> Problems to solve:
[A] In the excerpt on the class counterclaim, in what year did defendant Nichols make the demand for money damages on behalf of a putative class?
[B] Please reproduce the part of the excerpt on the class counterclaim between "The court must" and "declaratory judgment request.", inclusive.

> Text excerpt:
The court must enforce “plain and unambiguous language contained within the contract” and give that language “its plain meaning.” Shelter Mut. Ins. Co., 804 P.2d at 1379. Defendant Nichols made the demand for money damages on behalf of a putative class in 2016. Defendants never assert that the 2022 certification came with a new written demand for money damages. That's just not how class actions work. So, defendant Nichols first made the Class Counterclaim against defendant AAC in 2016-a time outside the policy period-and plaintiffs are entitled to judgment as a matter of law on their declaratory judgment request.

> Source excerpt:
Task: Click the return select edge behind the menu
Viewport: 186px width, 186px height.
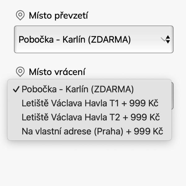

> Worked answers:
[A] 2016

[B]
The court must enforce “plain and unambiguous language contained within the contract” and give that language “its plain meaning.” Shelter Mut. Ins. Co., 804 P.2d at 1379. Defendant Nichols made the demand for money damages on behalf of a putative class in 2016. Defendants never assert that the 2022 certification came with a new written demand for money damages. That's just not how class actions work. So, defendant Nichols first made the Class Counterclaim against defendant AAC in 2016-a time outside the policy period-and plaintiffs are entitled to judgment as a matter of law on their declaratory judgment request.